▶ **Extrait**
◇ ◇ ◇ ◇
Avec la température, toutes les autres conditions météorologiques d’un climat, humidité, évaporation, densité de l’air, électricité, sont successivement modifiées en raison de l’altitude barométrique, et avec le climat se modifient aussi toutes les productions du sol : au sommet de la montagne, celles des plaines froides de la Laponie ; sur le versant, celles des pays tempérés, et à la base, sur un sol constamment enrichi d’alluvions au détriment des hauteurs et exceptionnellement réchauffé par la concentration de la chaleur, des splendeurs de végétation qu’on est étonné de rencontrer si près de la région des neiges et des glaciers.
◇ ◇ ◇ ◇
▶ **Exercice proposé 1**
Ces affirmations concordent-elles avec l'extrait sur le climat de montagne ? Répondez par oui ou non à chacune, en citant textuellement les mots décisifs. (a) Au sommet de la montagne poussent les productions des pays tempérés. (b) À la base, le sol est enrichi d'alluvions aux dépens des hauteurs. (c) L'humidité et la densité de l'air varient selon l'altitude barométrique.
▶ **Exercice proposé 2**
Selon l'extrait sur le climat de montagne, quelles productions trouve-t-on sur le versant ?
▶ **Exercice proposé 3**
Prolongez l'extrait sur le climat de montagne à partir de sa dernière phrase.
◇ ◇ ◇ ◇
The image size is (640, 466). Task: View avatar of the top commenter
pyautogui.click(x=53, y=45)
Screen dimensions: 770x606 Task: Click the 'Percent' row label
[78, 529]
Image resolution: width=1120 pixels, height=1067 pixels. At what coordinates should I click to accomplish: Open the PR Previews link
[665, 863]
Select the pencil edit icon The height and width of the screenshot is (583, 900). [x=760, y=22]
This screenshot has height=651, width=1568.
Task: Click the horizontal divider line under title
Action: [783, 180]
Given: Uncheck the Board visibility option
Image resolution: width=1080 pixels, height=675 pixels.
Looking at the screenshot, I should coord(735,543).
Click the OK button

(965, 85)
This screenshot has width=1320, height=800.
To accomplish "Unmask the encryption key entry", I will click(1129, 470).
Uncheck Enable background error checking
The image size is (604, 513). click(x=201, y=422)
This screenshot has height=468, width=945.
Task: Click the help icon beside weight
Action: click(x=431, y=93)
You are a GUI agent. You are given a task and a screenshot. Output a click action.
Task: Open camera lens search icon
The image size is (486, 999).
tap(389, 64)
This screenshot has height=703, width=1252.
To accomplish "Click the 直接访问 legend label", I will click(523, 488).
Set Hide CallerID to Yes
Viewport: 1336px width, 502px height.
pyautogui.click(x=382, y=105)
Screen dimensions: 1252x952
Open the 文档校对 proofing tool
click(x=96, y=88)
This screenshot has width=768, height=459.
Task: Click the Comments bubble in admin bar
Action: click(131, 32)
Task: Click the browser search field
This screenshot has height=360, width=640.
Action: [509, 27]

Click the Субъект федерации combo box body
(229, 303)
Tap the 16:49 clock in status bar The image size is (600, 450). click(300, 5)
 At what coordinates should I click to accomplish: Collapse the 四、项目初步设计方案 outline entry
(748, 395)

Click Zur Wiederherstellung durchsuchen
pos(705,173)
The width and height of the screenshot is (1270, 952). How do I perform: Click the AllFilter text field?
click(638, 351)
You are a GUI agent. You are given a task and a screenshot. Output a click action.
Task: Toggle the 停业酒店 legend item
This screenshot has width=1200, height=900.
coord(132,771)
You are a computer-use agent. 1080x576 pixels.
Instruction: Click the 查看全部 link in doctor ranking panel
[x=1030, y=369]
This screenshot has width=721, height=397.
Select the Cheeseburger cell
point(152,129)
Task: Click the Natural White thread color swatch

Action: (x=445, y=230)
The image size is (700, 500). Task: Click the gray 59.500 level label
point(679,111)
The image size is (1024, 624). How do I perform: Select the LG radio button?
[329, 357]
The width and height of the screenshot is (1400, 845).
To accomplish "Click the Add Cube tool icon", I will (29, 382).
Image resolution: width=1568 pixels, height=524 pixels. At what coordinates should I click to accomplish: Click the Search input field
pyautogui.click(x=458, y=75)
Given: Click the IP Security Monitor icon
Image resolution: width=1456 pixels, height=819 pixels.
◇ ◇ ◇ ◇
▶ **Réponse 1**
(a) Non : « au sommet de la montagne, celles des plaines froides de la Laponie ».
(b) Oui : « sur un sol constamment enrichi d’alluvions au détriment des hauteurs ».
(c) Oui : « humidité, évaporation, densité de l’air, électricité, sont successivement modifiées en raison de l’altitude barométrique ».

▶ **Réponse 2**
Celles des pays tempérés.

▶ **Réponse 3**
Dans les vallées étroites, le sol en plaine acquiert, sous l’action combinée de la chaleur et de l’humidité, la fertilité des terrains vierges ; la végétation s’y développe avec une puissance qui rappelle les tropiques ; d’énormes noyers abritent les villages, et des châtaigniers aux proportions gigantesques garnissent les premiers gradins de la montagne. Cette exubérance de vie contraste singulièrement avec l’aridité des sommets dénudés, percés d’affleuremens de roches grises ou couverts de maigres pâturages et de forêts maladives. Ce contraste est le résultat des forces de la nature et du travail inintelligent de l’homme. Chaque année, la région supérieure livre une partie de ses élémens à l’avalanche et au torrent qui les entraînent avec fracas, ou à l’action lente et insensible des vents violens qui mordent sans cesse les surfaces élevées. L’homme vient en aide à ces forces aveugles par le déboisement qui facilite le rapide écoulement des eaux, par les cultures qui leur préparent un sol tout ameubli, et le pied des animaux, en déchirant le tapis des pentes gazonnées, les dispose aux érosions pluviales.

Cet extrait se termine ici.